Change point problems involve identifying shifts or discontinuities in a given data set. These shifts can occur in various forms, such as a sudden change in the mean or variance of the data, or a change in the underlying distribution of the data.

One example of a change point problem is identifying shifts in the mean of a time series data set. For instance, in stock market data, there may be sudden changes in the average daily price of a stock due to market events or shifts in investor sentiment. Identifying these shifts can provide valuable insight into the underlying drivers of the stock’s performance, and can aid in making informed investment decisions.

To solve this problem, statistical techniques such as the CUSUM (Cumulative Sum) method can be used. This method involves calculating the cumulative sum of the differences between the observed data and the expected data, based on a given null hypothesis. If the cumulative sum exceeds a certain threshold, this indicates a shift in the mean of the data and a change point is identified.

Another example of a change point problem is identifying shifts in the variance of a data set. In manufacturing data, for instance, there may be sudden changes in the variability of product defects due to changes in production processes or materials.
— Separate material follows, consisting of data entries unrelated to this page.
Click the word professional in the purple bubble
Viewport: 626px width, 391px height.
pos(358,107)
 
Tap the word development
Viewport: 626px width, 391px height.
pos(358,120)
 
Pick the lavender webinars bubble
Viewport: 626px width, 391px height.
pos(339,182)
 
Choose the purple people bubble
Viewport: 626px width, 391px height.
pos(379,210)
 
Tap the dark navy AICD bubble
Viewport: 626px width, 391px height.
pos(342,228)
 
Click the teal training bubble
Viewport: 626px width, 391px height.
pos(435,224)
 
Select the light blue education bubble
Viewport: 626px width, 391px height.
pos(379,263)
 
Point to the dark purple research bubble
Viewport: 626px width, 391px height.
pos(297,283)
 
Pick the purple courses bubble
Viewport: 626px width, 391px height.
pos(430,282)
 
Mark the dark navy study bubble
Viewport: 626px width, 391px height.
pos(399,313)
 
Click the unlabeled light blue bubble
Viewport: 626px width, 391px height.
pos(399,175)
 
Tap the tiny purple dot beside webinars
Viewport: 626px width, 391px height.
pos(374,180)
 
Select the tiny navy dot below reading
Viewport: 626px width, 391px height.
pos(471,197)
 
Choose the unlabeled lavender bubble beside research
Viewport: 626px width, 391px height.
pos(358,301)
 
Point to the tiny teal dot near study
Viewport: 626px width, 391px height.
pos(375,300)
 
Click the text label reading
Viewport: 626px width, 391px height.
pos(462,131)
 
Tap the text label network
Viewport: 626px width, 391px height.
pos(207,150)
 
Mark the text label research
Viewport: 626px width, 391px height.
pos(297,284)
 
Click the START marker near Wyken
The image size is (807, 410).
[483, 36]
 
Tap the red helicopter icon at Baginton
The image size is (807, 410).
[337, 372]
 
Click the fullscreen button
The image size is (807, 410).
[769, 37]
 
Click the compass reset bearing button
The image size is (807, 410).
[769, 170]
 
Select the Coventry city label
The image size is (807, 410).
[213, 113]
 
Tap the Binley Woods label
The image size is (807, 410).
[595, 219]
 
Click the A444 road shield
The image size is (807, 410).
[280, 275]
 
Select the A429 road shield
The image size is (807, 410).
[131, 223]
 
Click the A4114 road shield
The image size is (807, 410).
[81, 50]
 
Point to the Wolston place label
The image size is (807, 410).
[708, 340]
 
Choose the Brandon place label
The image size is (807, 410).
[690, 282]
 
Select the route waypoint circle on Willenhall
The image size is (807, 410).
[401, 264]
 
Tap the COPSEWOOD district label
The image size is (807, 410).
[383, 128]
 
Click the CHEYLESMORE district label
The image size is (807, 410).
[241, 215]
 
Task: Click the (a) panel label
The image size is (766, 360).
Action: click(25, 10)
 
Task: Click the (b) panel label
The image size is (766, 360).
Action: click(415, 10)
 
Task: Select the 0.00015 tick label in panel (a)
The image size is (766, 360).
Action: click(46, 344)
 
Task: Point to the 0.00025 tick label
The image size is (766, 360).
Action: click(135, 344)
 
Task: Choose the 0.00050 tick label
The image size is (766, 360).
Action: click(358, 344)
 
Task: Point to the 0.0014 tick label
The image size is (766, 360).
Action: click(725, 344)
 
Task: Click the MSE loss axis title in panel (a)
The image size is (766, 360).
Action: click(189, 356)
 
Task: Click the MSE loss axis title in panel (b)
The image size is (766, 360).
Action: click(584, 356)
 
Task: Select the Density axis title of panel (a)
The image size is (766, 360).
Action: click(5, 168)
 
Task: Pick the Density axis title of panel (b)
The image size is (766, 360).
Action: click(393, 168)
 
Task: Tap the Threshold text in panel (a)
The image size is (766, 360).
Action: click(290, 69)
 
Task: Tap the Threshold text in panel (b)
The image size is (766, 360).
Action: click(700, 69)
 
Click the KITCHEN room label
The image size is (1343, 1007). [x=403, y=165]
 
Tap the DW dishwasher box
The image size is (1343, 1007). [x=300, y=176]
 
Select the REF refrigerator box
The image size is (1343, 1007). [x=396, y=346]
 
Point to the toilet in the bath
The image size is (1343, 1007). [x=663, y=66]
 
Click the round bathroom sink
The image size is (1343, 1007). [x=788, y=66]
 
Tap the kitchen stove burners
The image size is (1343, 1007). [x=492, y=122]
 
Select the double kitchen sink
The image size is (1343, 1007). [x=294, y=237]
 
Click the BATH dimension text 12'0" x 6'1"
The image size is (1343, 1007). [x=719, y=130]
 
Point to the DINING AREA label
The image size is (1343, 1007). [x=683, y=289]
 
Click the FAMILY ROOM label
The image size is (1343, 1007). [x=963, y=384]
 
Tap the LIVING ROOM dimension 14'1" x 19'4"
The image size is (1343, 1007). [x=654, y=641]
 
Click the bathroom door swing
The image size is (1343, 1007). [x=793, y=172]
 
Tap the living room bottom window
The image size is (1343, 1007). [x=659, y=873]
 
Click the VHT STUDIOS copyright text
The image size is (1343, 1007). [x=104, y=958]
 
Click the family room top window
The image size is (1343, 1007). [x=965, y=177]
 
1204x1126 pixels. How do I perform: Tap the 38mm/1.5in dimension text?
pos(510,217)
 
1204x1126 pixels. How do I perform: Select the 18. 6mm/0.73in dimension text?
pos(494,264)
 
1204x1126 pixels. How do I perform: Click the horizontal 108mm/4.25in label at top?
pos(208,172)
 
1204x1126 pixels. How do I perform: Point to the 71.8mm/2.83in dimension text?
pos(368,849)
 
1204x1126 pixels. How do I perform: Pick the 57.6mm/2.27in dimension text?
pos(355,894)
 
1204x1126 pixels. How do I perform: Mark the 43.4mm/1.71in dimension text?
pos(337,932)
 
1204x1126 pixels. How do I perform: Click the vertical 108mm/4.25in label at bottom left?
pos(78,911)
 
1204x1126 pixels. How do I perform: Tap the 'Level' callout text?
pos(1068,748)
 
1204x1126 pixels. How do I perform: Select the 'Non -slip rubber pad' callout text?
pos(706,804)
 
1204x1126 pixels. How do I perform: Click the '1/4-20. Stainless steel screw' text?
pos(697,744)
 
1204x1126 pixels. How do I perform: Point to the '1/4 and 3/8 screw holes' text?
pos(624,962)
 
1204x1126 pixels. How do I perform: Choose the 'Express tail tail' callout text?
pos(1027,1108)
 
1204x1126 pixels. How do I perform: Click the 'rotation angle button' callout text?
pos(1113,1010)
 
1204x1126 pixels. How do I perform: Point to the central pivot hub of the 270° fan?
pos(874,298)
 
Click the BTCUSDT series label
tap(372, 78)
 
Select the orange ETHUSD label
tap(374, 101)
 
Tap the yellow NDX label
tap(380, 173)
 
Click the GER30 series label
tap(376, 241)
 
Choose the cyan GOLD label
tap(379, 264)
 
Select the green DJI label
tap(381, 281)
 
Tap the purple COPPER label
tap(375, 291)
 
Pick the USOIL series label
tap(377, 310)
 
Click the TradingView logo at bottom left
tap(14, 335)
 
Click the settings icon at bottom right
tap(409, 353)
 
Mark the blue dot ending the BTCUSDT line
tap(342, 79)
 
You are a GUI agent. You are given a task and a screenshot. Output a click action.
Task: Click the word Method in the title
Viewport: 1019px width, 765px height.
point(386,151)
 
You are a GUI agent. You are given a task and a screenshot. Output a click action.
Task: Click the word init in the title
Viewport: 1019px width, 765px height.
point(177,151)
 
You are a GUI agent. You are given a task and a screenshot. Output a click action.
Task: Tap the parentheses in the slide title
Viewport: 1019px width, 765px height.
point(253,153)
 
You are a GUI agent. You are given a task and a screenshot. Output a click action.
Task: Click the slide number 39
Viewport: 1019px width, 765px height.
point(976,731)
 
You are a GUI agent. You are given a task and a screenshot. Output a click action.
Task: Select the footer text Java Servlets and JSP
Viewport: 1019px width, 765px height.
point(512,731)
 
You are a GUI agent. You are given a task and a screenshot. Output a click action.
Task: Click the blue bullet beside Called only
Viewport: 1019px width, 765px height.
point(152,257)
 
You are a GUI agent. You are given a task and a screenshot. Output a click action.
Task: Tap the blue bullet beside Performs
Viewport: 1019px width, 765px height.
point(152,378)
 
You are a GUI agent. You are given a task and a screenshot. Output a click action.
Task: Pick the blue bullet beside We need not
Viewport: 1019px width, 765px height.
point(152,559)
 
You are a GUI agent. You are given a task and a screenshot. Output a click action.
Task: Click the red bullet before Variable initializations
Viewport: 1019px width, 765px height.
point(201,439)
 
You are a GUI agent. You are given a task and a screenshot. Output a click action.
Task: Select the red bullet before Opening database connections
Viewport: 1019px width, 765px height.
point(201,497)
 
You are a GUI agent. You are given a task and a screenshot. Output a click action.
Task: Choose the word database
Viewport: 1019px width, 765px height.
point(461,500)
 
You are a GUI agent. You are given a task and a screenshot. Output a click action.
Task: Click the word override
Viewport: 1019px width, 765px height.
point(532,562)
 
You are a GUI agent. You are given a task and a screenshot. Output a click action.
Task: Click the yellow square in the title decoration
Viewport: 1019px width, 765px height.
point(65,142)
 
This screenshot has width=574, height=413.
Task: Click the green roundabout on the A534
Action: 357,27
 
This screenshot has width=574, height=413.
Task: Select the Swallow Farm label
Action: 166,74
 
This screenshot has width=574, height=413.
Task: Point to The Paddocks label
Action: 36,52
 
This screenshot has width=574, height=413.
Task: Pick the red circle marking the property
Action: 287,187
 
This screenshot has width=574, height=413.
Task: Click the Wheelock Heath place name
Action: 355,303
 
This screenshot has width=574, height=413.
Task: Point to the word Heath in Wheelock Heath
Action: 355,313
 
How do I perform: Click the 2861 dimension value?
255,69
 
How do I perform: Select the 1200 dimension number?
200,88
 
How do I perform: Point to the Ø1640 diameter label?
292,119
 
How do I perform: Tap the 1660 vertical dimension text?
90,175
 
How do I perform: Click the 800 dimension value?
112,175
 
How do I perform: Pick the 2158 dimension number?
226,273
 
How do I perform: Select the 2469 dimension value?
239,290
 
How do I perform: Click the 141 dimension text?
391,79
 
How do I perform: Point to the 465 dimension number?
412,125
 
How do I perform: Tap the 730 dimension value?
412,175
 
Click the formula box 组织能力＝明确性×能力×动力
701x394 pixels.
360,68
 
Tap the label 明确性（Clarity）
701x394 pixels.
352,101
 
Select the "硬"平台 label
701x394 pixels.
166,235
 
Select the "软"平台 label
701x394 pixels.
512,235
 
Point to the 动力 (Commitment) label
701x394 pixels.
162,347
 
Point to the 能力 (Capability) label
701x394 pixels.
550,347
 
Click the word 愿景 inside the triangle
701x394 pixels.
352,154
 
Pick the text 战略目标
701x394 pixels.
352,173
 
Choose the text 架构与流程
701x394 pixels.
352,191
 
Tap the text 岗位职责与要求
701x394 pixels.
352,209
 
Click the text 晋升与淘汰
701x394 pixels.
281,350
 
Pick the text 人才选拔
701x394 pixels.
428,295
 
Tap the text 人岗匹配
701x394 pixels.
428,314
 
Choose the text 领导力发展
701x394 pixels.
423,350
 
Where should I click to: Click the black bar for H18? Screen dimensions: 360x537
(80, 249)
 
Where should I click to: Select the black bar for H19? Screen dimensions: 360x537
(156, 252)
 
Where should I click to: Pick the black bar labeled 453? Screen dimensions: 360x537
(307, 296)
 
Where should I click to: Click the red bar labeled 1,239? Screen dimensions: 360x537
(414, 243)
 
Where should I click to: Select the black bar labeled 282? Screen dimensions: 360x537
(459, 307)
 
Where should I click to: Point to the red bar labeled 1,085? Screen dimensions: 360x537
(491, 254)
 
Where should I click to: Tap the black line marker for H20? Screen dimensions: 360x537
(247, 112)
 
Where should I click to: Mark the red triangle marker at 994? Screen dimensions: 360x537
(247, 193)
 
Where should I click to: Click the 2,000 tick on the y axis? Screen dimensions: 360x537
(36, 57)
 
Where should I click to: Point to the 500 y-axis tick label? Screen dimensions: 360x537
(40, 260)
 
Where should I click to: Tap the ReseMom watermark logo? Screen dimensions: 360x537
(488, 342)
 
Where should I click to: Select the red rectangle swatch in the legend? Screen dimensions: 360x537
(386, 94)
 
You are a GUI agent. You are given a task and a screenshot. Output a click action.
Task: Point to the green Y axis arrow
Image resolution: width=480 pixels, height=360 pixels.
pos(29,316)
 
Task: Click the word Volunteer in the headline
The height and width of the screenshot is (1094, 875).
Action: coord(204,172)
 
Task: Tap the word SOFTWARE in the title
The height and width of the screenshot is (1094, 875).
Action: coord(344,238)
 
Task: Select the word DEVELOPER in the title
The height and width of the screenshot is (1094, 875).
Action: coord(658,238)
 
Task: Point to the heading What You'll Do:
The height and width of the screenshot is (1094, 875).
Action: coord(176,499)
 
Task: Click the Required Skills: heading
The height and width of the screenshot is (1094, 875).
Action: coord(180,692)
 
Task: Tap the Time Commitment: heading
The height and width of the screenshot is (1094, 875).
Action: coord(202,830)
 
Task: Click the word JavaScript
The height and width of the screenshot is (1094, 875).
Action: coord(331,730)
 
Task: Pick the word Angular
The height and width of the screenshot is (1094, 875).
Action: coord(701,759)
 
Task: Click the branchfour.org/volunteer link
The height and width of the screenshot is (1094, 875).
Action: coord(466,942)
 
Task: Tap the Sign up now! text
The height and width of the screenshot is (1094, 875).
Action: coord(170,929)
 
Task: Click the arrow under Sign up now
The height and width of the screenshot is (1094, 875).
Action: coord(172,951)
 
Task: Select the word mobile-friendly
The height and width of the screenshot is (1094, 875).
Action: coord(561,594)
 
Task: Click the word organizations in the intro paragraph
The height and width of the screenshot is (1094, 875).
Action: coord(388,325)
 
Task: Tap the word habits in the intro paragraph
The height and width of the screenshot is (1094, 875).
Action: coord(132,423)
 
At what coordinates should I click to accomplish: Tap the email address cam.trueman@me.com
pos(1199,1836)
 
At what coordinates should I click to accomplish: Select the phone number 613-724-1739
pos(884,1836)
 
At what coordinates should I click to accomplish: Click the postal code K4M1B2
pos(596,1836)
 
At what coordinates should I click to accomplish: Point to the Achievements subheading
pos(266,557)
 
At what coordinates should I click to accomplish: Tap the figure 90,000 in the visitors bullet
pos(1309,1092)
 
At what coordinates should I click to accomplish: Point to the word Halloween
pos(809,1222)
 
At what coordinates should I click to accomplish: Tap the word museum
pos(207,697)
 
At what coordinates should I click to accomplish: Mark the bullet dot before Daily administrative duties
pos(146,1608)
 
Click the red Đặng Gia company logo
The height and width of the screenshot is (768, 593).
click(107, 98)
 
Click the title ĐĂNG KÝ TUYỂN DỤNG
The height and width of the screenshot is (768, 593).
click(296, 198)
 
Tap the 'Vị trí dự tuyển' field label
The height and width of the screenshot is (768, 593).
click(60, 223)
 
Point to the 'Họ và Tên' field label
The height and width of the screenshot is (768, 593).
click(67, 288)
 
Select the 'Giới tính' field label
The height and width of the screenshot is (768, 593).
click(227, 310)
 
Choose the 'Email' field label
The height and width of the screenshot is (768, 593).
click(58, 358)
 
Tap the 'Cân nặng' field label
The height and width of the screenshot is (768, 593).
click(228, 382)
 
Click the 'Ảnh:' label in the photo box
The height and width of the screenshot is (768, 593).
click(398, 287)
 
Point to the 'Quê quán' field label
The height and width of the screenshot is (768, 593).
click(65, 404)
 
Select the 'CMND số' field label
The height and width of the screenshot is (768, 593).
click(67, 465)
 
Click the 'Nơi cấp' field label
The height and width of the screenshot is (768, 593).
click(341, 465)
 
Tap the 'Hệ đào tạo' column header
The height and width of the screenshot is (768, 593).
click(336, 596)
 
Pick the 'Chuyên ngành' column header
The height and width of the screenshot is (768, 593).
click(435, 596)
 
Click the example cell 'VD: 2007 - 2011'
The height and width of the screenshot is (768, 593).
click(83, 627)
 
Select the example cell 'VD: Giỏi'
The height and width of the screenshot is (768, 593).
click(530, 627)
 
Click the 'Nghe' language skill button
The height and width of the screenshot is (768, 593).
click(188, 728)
Identifying these shifts can help identify underlying causes of the changes in variance, and can aid in implementing corrective measures to improve product quality.

To solve this problem, statistical techniques such as the Generalized Likelihood Ratio Test (GLRT) can be used. This method involves comparing the likelihood of the observed data under two different hypotheses: one where the variance remains constant, and one where the variance changes at a given point in time. If the likelihood under the second hypothesis is significantly higher, this indicates a shift in the variance of the data and a change point is identified.

In both of these examples, change point analysis can provide valuable insights into shifts or discontinuities in a given data set. This can aid in decision making, and can help identify underlying causes of changes in the data.